Further examples of the tongue-in-cheek “Adhocracy” title of the Istanbul Design Biennial (ad hoc, ie, something created for a specific purpuse, so we see the neologism as “the rule of objects created for a specific purpose” –which can’t be serious), can be seen in the reuse of weapons as musical instruments. Artist Pedro Reyes takes weapons which were confiscated from drug cartels in Mexico and decommisioned and then turns them into musical instruments. The array of guitars, xylophones, and tympany in their gritty colors still reek of death, but the brave gesture and merely thinking about possibility of creation from objects intended to have a deadly use vividly embodies the intention of the Biennial. In fact, that may be realized soon by a performance by a group of local Istanbul musicians.
Finally, in the video installation “Drone Journalism”, we see the future of journalism and surveilence through tiny drones created for only $2,000 to $3,000, in footage taken when one of them floated through Warsaw during the independence day riots in 2011 behind police lines where journalists couldn’t normally go. The effect is at once very sci fi and very cinematic, but also shows the direct consequence and future power of design which will may pose ethical problems in time to come.
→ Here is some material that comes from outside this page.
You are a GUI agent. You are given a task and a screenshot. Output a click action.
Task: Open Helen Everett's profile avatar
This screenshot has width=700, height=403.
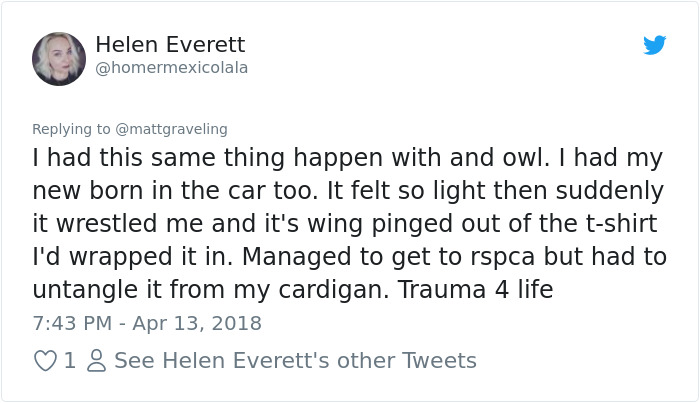click(x=59, y=58)
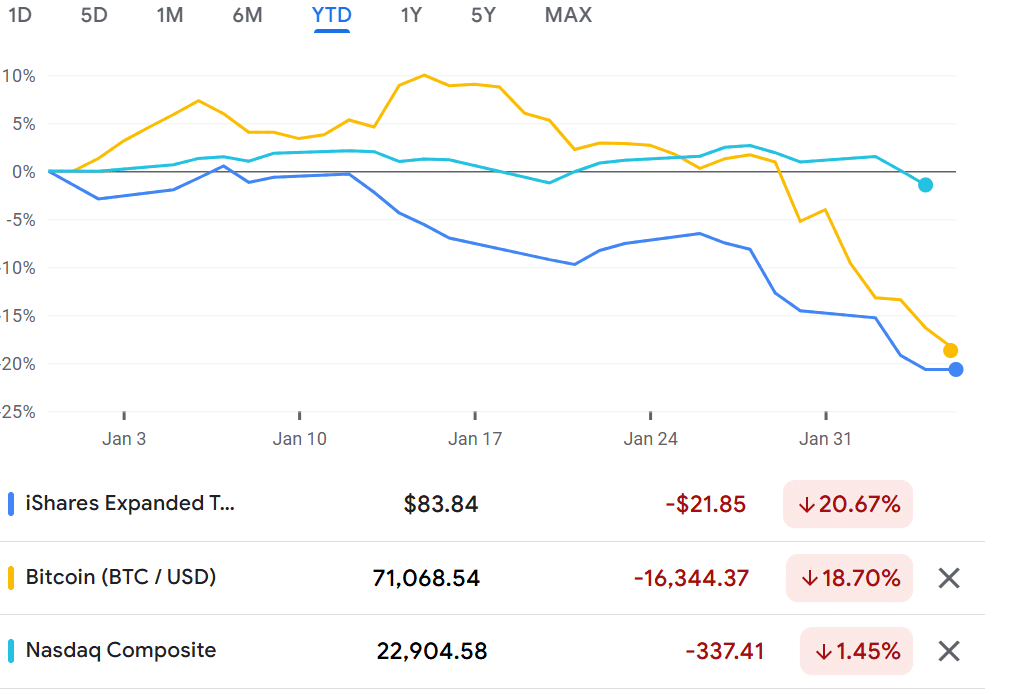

In the portion of the Biennial at Istanbul Modern, “Musibet” (Tribulation), curated by Emre Arolat, we are presented with a distopia, jail-like atmosphere and a series of architecture projects which contemplate Istanbul’s present as an overcrowded city with a need to listen to nature and take note of other cities, such as Sao Paolo, to transform safely in the future to accomodate an even bigger population. While “Musibet” is not short on bold effects and impressive presentations of work, it fails to speak to a general audience and lacks the coherence of “Adhocracy”, which not only engages in the problems of the modern world but provides fantastically bright solutions on how to overcome future challenges. The city scape has changed, as has the way that people relate to one another via the new networks created by the internet. Design has a new need to reflect on this or else to be cast aside as another part of art which only has the use to exist for the sake of itself.